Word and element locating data
>>>>

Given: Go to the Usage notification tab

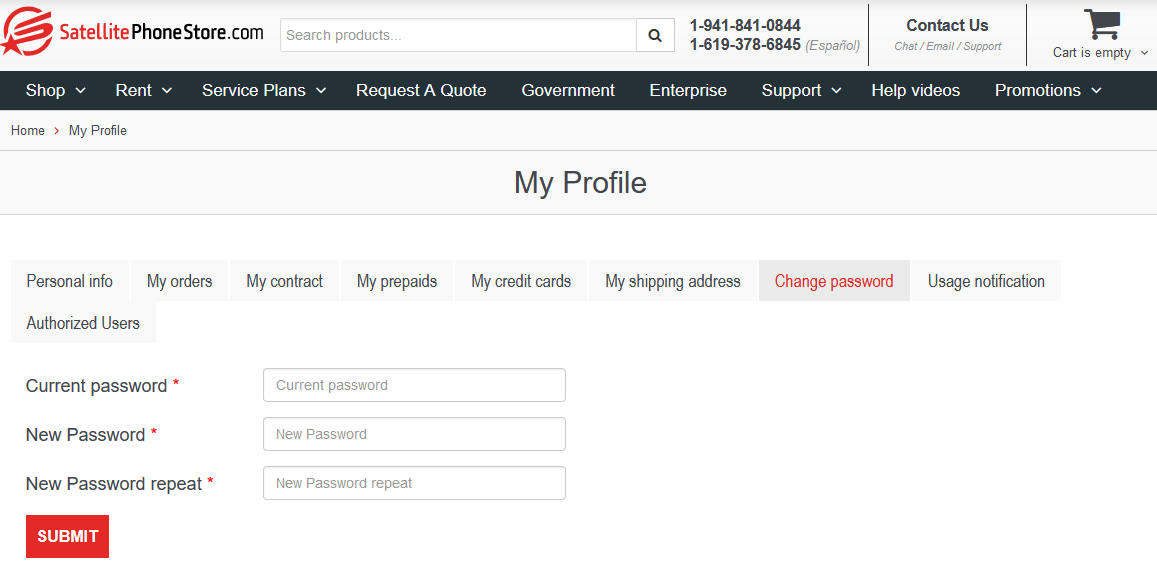Looking at the screenshot, I should (x=986, y=281).
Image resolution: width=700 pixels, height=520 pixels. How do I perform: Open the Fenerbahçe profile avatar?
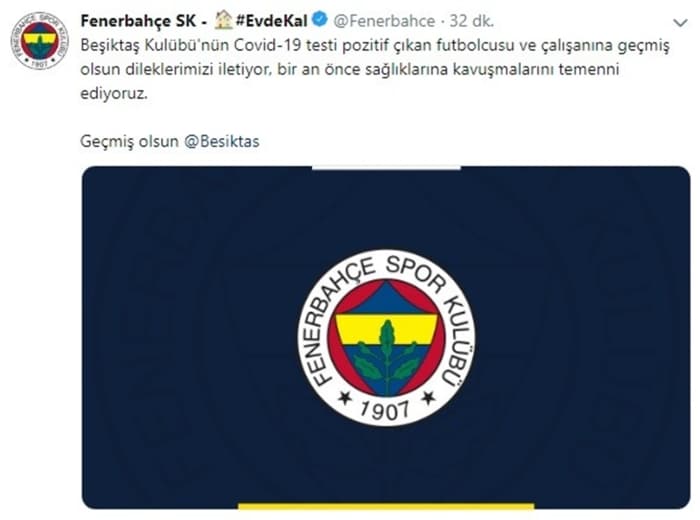tap(40, 41)
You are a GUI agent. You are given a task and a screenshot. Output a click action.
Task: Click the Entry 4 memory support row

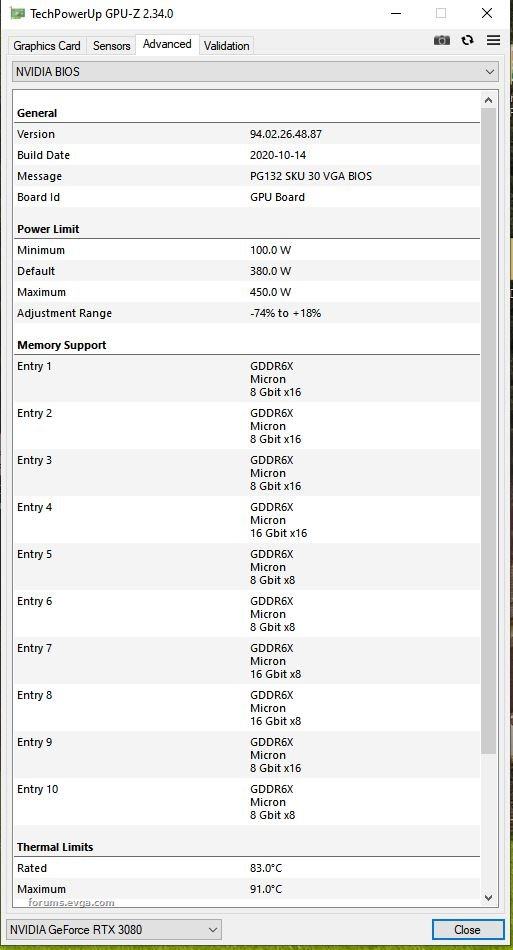pyautogui.click(x=247, y=520)
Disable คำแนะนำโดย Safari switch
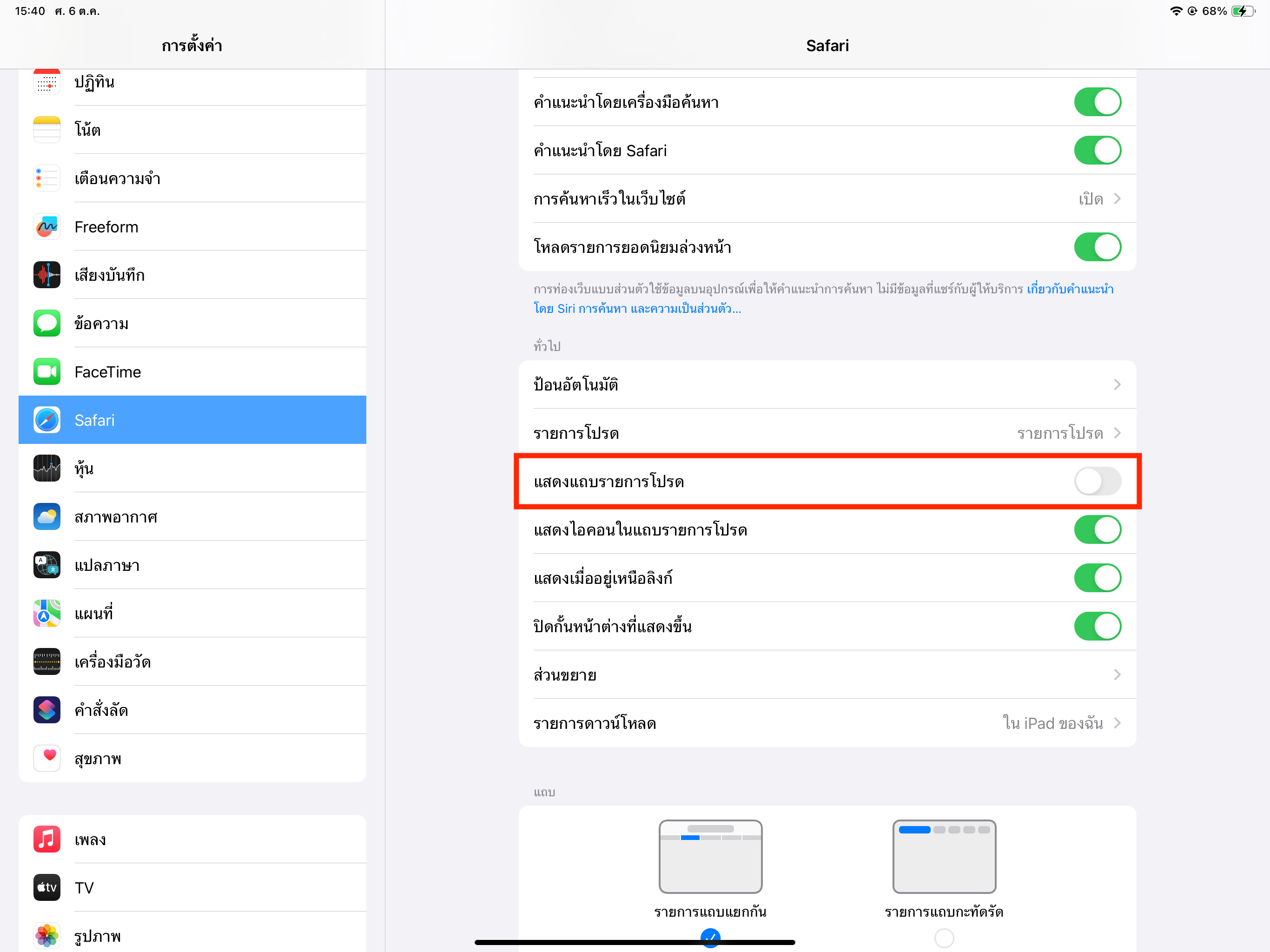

<<<<

Stated task
Echo back every one of the lines above exactly as they appear, omitting the pictures.

Response to this task
Given: Go to the Usage notification tab

Looking at the screenshot, I should (x=986, y=281).
Image resolution: width=700 pixels, height=520 pixels. How do I perform: Open the Fenerbahçe profile avatar?
tap(40, 41)
You are a GUI agent. You are given a task and a screenshot. Output a click action.
Task: Click the Entry 4 memory support row

pyautogui.click(x=247, y=520)
Disable คำแนะนำโดย Safari switch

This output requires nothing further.